Но надо было делать игру, и он проговорил с усмешкой:
— Не много ли берете на себя, господа!
— Хватит зубы скалить! — закричали из толпы.
Сергей поднял руку. Но сказать ничего не успел. Звук далекого выстрела остановил его на полуслове.
Выстрел слышали все.
Но истинное его значение понял один штабс-капитан.
— Я принимаю ваши условия! — сказал он надменно.
— Смотри, ваше благородие, не вздумай хлюздить! — предостерег зобастый старик.
— Слово офицера! — с достоинством произнес штабс-капитан. — Ни один из приговоренных не будет повешен.
Сергей дал знак, и толпа расступилась.
Штабс-капитан, чеканя шаг, как на параде, пошел к выходу. За ним, видимо, опасаясь получить пулю в затылок, торопливо кинулись чубатые телохранители.
5
До конца дней своих корил себя Сергей за постыдную доверчивость.
Можно было взять в оправдание неосведомленность свою: о набеге партизан Смолина он, да и никто из заводских, не знал. А штабс-капитан знал. Потому и лошади были у него заседланы. Потому и в литейную пришел. Как в разведку: выведать хотел, знают ли рабочие о подходе смолинского отряда.

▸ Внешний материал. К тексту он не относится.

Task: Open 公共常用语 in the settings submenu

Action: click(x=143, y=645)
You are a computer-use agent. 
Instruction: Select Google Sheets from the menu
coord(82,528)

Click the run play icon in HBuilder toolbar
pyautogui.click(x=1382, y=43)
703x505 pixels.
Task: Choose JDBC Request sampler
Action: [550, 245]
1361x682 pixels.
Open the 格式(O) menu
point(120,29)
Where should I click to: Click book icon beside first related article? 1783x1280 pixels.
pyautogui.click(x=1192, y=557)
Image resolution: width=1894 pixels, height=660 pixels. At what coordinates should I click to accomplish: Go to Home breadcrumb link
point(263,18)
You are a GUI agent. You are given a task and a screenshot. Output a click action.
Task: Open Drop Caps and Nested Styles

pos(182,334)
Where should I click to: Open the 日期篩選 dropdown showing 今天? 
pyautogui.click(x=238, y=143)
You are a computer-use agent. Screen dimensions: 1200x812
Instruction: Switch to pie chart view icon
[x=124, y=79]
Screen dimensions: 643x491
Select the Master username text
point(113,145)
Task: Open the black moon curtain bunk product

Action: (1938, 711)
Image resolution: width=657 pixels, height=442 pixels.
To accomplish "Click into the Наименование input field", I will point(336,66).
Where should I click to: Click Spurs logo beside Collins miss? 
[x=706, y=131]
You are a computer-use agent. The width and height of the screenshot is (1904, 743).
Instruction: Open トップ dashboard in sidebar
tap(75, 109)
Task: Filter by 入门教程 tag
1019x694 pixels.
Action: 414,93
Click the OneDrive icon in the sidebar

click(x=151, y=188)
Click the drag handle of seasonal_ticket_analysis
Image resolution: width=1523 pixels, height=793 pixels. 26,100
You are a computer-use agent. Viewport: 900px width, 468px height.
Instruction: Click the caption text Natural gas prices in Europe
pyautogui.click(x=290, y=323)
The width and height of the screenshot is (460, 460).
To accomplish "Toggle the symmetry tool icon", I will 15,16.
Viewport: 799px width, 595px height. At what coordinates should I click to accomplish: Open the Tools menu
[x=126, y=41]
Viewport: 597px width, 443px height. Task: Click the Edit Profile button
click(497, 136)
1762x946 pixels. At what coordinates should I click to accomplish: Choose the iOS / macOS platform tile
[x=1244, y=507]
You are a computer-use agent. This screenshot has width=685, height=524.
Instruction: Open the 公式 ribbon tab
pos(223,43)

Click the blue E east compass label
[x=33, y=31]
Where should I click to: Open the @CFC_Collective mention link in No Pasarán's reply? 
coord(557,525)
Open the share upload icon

Но не в этом главное. Главнее в том, что стал Сергей штабс-капитана мерить на свой аршин. Вот эта ошибка кровью и отлилась...
..Всего считанные минуты и митинговали-то. Только и успели выбрать Сергея командиром рабочей дружины. С дальнего конца слободы, в березовой роще — с той же стороны, что и первый выстрел, — грянул нестройный залп.
— Кто с оружием — за мной! — крикнул Сергей.
Когда выбежали из литейной, первое, что увидели, — клубы пыли вдоль дороги. Отряд карателей на полном скаку уходил в сторону Братского острога.
За колонной, отстав на сотню сажен, с тревожным ржанием резкими махами мчалась гнедая неоседланная лошадь. Наперерез ей на дорогу выбежал человек, размахивая длинной жердью. Лошадь взвилась на дыбы, круто повернула обратно. И тогда разглядели, что за ней волочится привязанный к хвосту человек.
Сергей, Лешка и еще несколько рабочих кинулись вдогон. Но не они остановили лошадь. Из узкого проулка, со стороны пруда, выехали на крупной рыси два всадника. Передний, в высокой папахе, перехваченной наискось красной лентой, привстав на стременах, мгновенно оценил обстановку. Резко послал вперед своего приземистого серого коня, сорвал с плеч винтовку и, поравнявшись с гнедой, уже запаленной от быстрого бега лошадью, выстрелил ей в голову.